Stored items
┌──

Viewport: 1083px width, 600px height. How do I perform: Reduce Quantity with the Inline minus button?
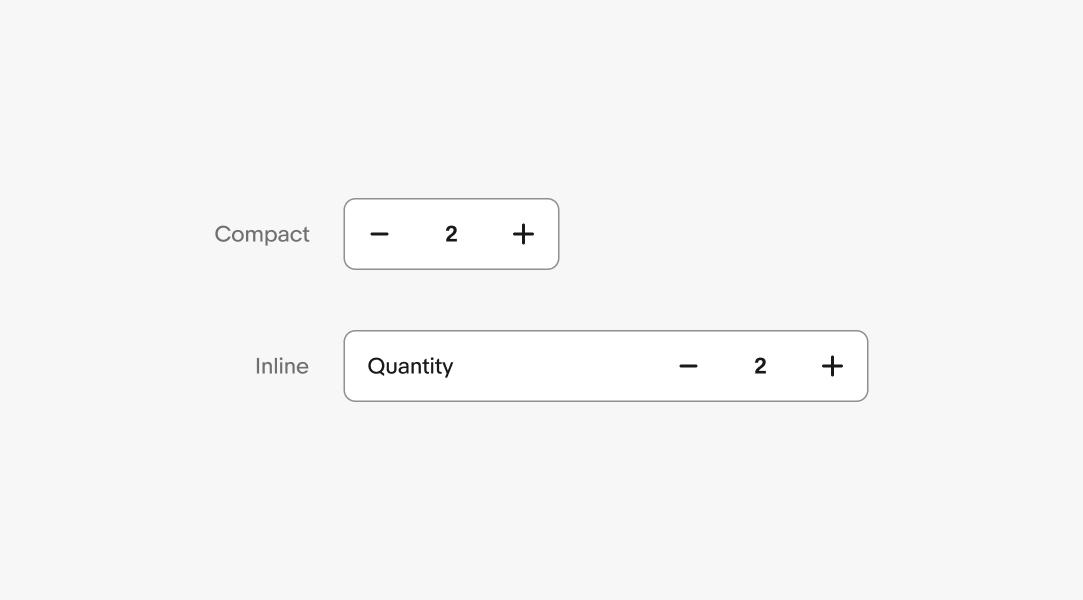click(x=688, y=366)
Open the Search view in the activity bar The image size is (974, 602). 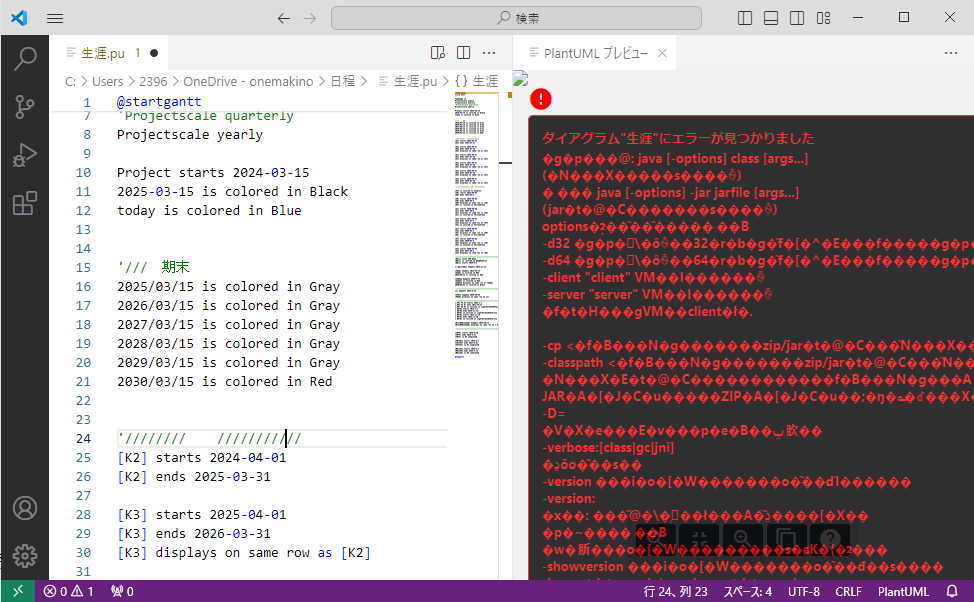point(24,58)
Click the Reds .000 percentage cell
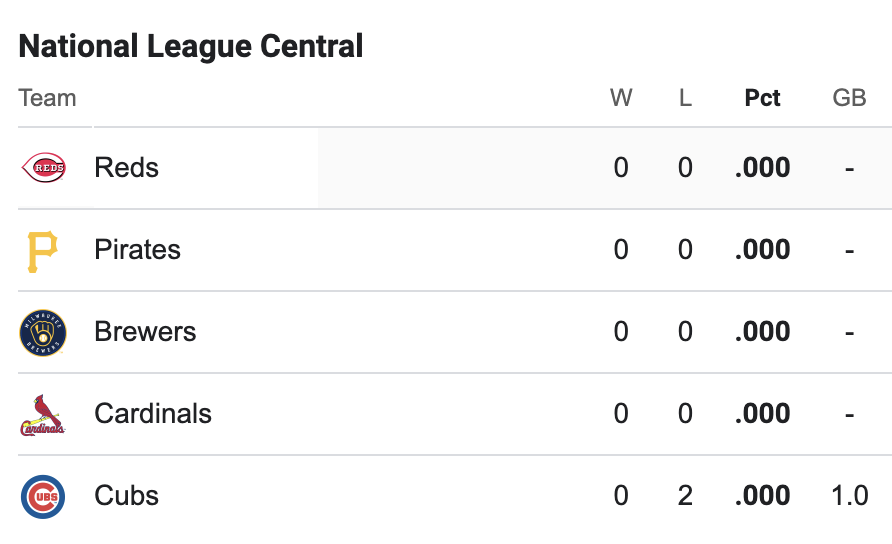892x544 pixels. 762,168
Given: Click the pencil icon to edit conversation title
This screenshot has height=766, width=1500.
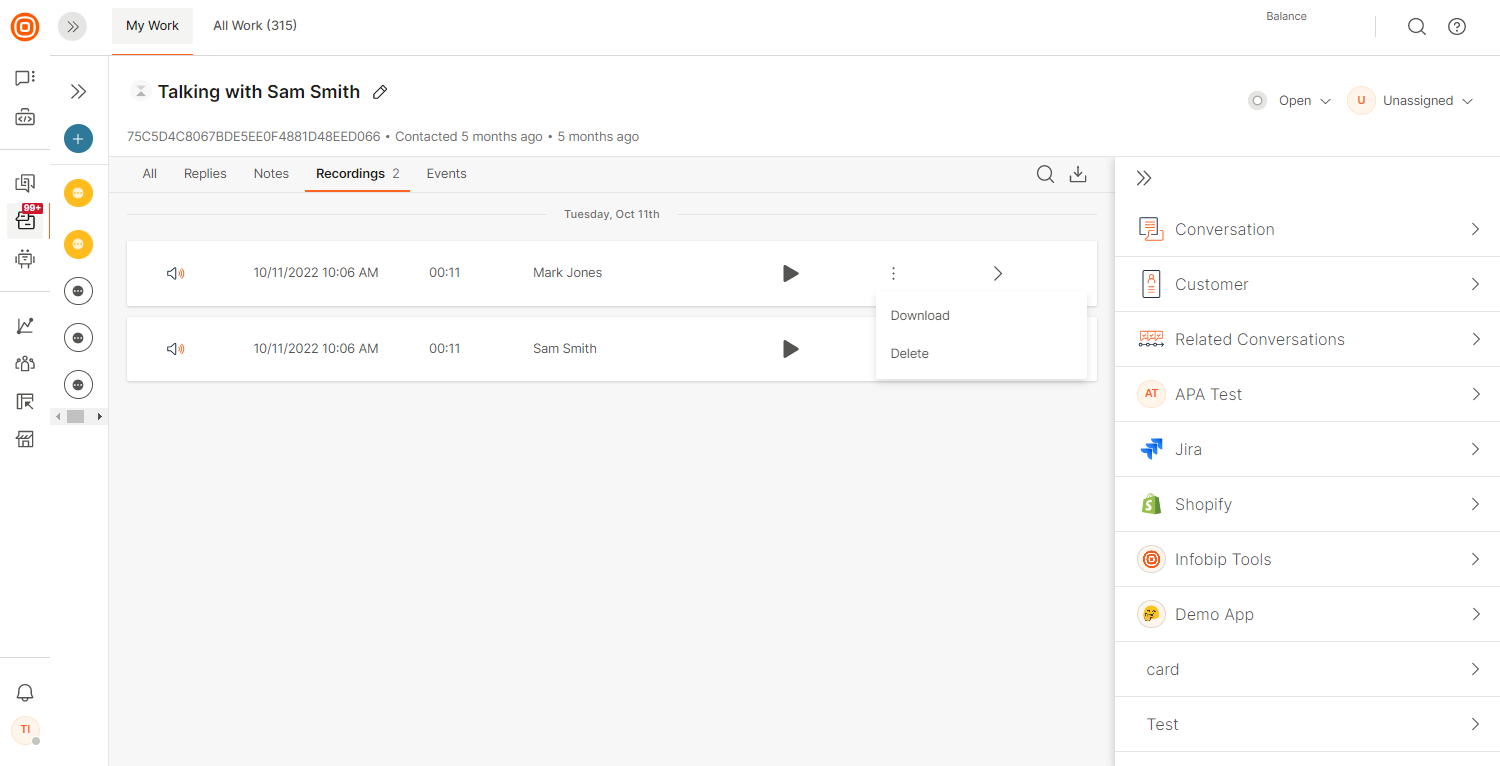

└──

About this exercise: Please copy the lines above, starting at the one that holds "Click the Reds .000 percentage cell" and stopping after the last line, exactly as they appear and minus the pictures.

Finished exercise:
Click the Reds .000 percentage cell
892x544 pixels. 762,168
Given: Click the pencil icon to edit conversation title
This screenshot has height=766, width=1500.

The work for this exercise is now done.